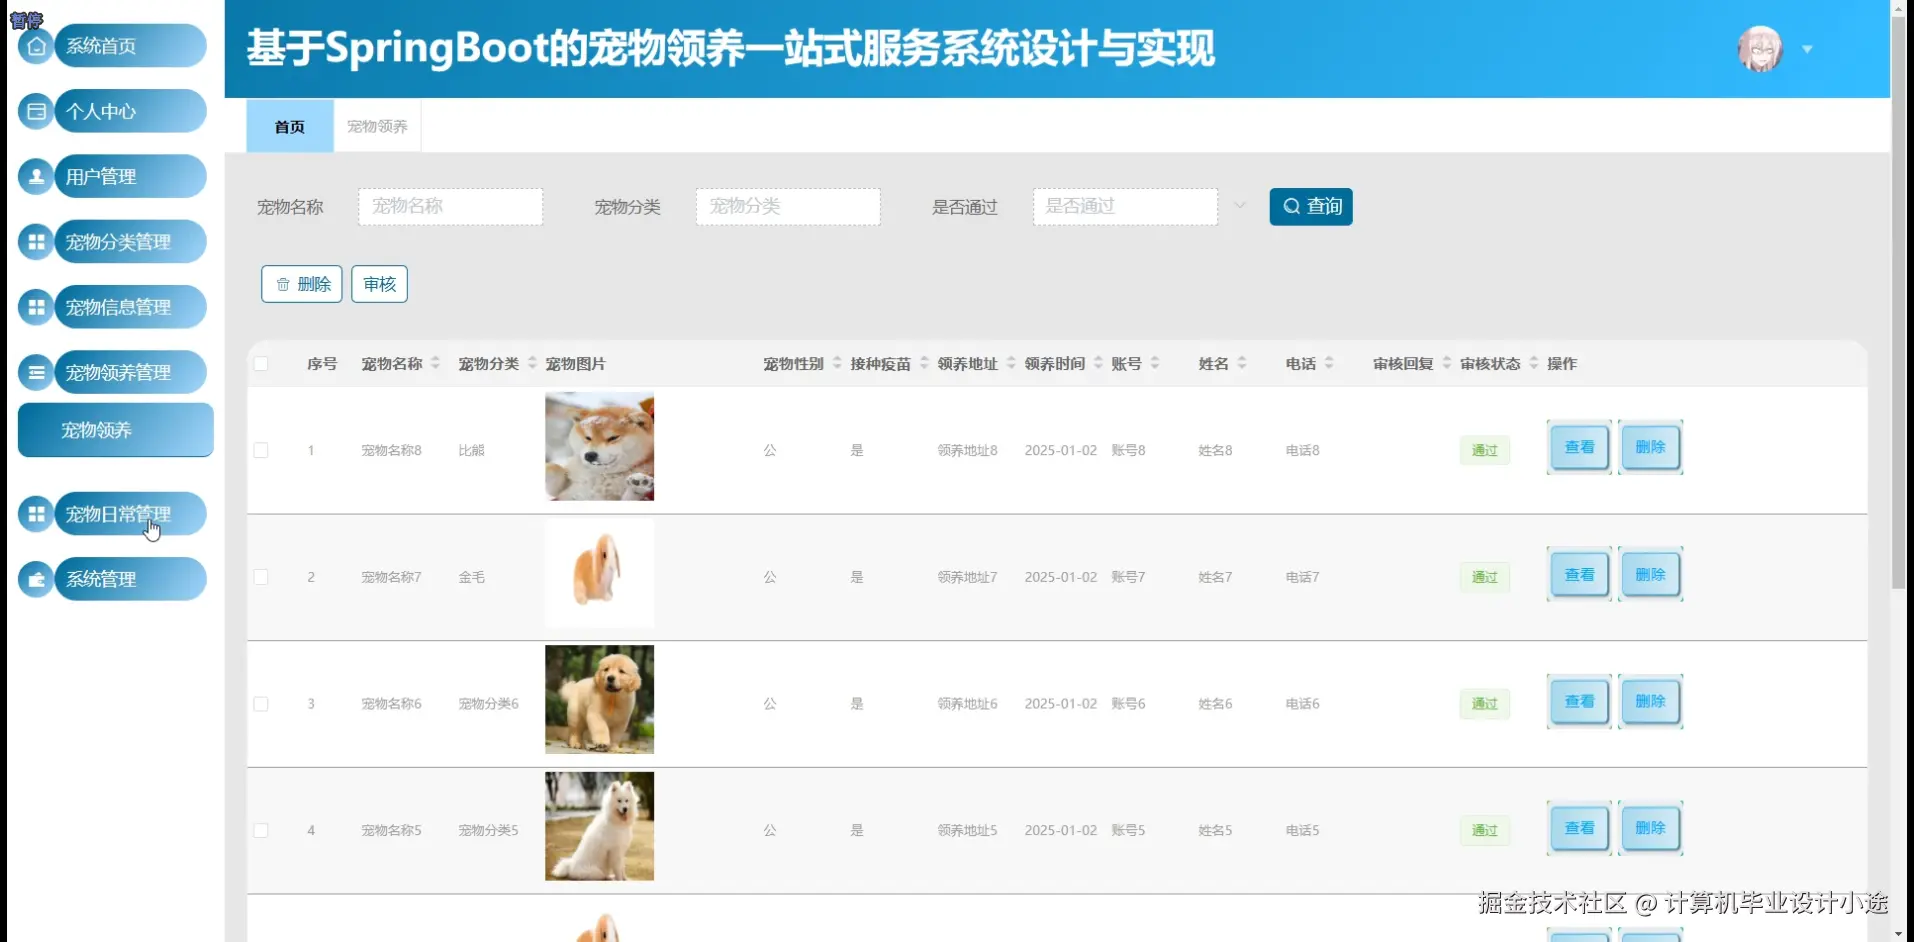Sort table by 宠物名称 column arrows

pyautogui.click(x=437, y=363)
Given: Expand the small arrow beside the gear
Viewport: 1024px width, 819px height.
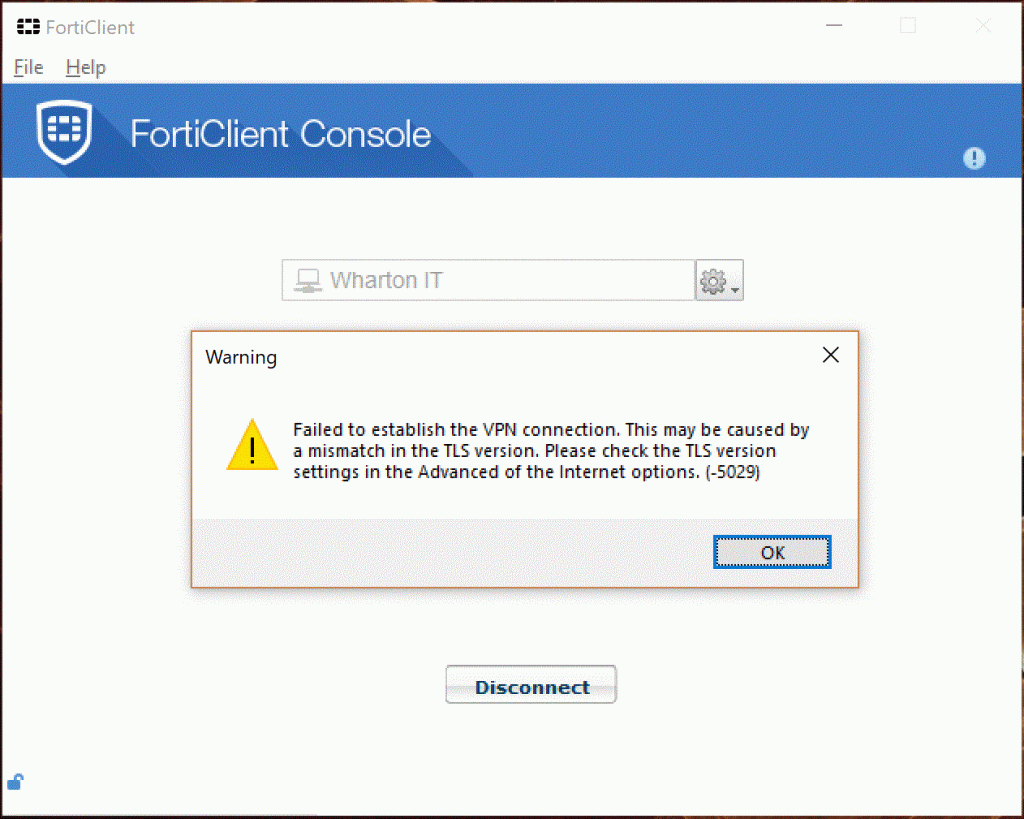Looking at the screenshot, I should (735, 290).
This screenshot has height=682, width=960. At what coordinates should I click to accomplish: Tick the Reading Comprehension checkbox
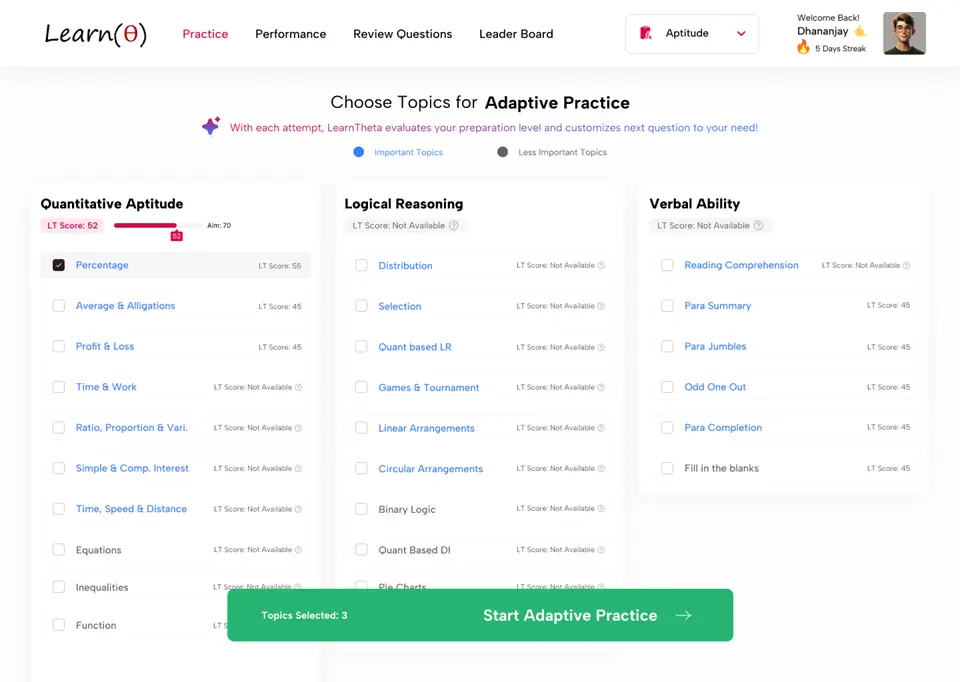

▶ BRIEF:
Convert the entries above into a JSON array of strings with one string per line, skipping blank lines and leaving out the pictures.

▶ FINISHED EXERCISE:
[
  "Sort table by 宠物名称 column arrows",
  "pyautogui.click(x=437, y=363)",
  "Given: Expand the small arrow beside the gear",
  "Viewport: 1024px width, 819px height.",
  "Looking at the screenshot, I should (735, 290).",
  "This screenshot has height=682, width=960. At what coordinates should I click to accomplish: Tick the Reading Comprehension checkbox"
]